● Written task 1
In the Iwo Jima article, reproduce word for word the part starting at "When the flag" and ending at "strikes, Anderson said.".
● Written task 2
According to the Iwo Jima article, which division was Anderson's unit part of?
● Written task 3
Do these statements agree with the Iwo Jima article? For each, answer yes or no and quote the deciding words.
(a) Anderson knew in advance that the flag would be raised.
(b) Anderson's unit came ashore from a Navy landing ship.
(c) Rosenthal's photograph shows five Marines and a Navy corpsman raising the flag.

MANCHESTER The blue ink has faded in the 64 years since Anton "Tony" Anderson had the Marine Corp's eagle, globe and anchor inscribed on his forearm, but his memory of the famous planting of the stars and stripes on Iwo Jima's Mount Suribachi is as vivid as it was Feb. 23, 1945.

Anderson's Forest Gump-like proximity to one of the most historic events of the 20th century was, like the fictional Gump's encounters, pure chance, the 92-year-old Manchester resident said.

"I just happened to be at the foot of the mountain when they raised the flag. We didn't know it was going to happen. That's just where I was," Anderson said.

Nor did Anderson suspect that Associated Press photographer Joe Rosenthal would immortalize the event with perhaps the most recognizable image of World War II — five Marines and a Navy corpsman straining in unison to raise the flag.

Anderson's unit, a part of the Third Marine Division, debarked from a Navy landing ship during the initial invasion a few days earlier.

When the flag went up, U.S. troops celebrated the capture of a strategic promontory from which Japanese troops orchestrated artillery strikes, Anderson said.

"The Marines were shooting their rifles, and ships were blowing their whistles. All hell broke loose on the island," he said.

● Stored data
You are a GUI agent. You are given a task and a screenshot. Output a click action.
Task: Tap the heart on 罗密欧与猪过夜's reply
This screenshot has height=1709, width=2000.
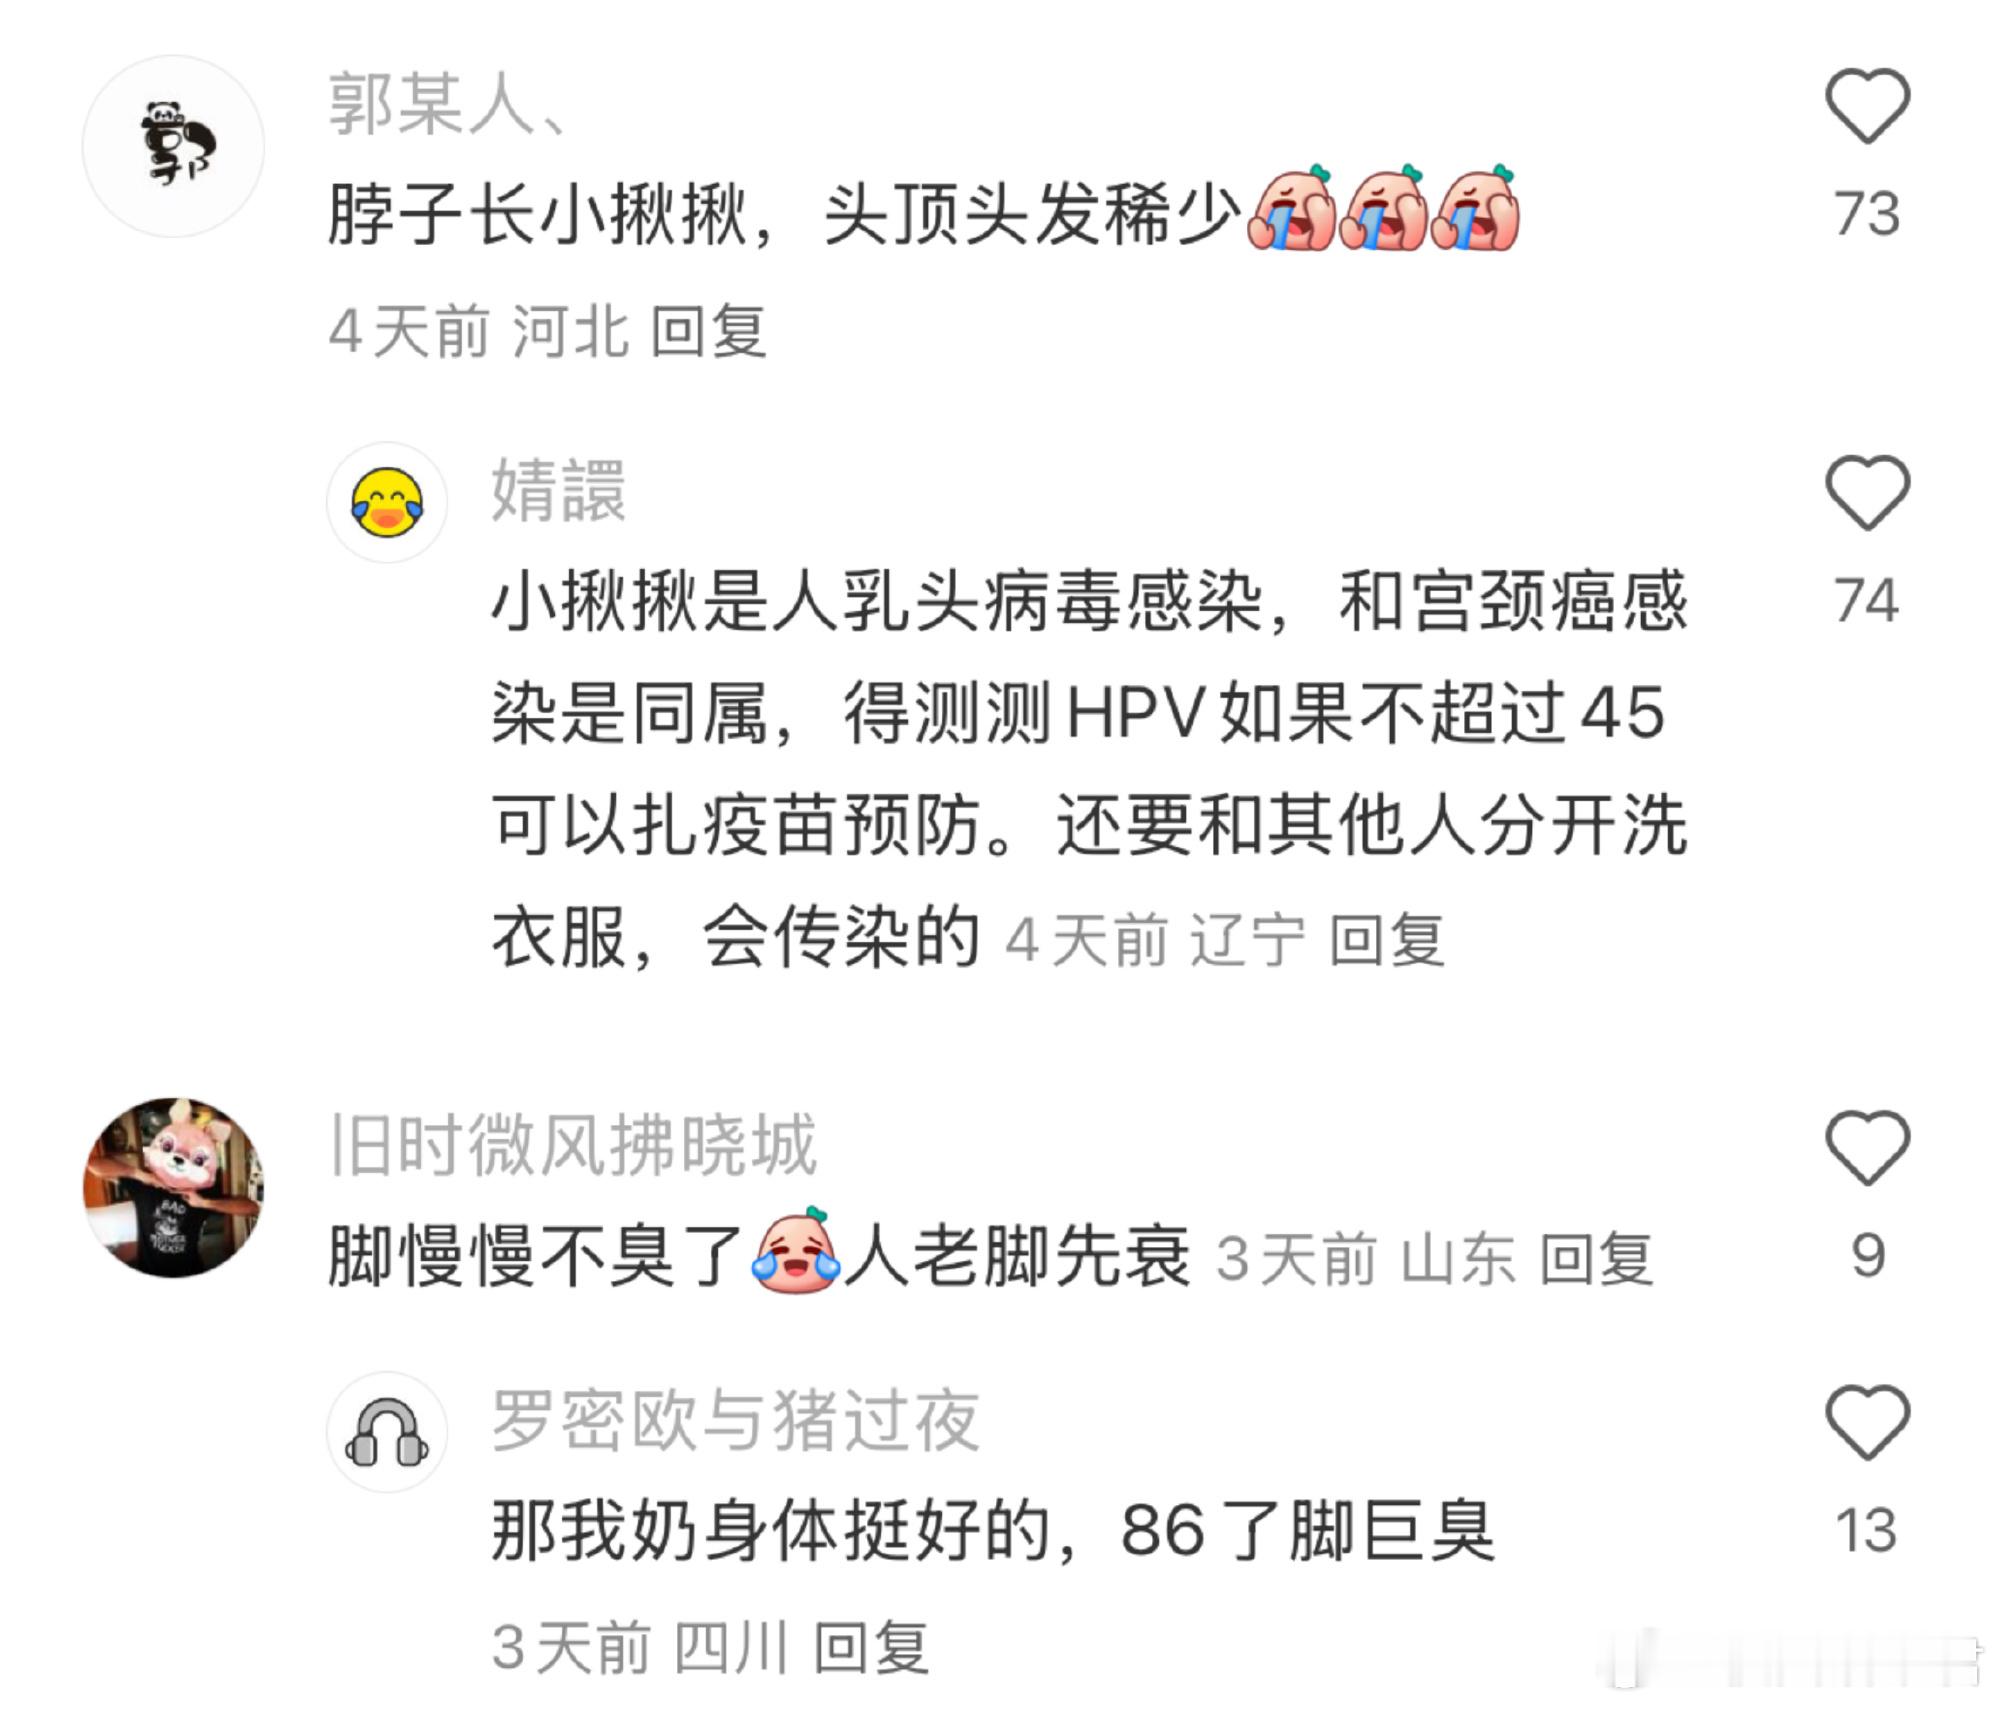tap(1867, 1422)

● Exercise solution 1
When the flag went up, U.S. troops celebrated the capture of a strategic promontory from which Japanese troops orchestrated artillery strikes, Anderson said.

● Exercise solution 2
The Third Marine Division.

● Exercise solution 3
(a) No: "We didn't know it was going to happen."
(b) Yes: "debarked from a Navy landing ship during the initial invasion a few days earlier."
(c) Yes: "five Marines and a Navy corpsman straining in unison to raise the flag."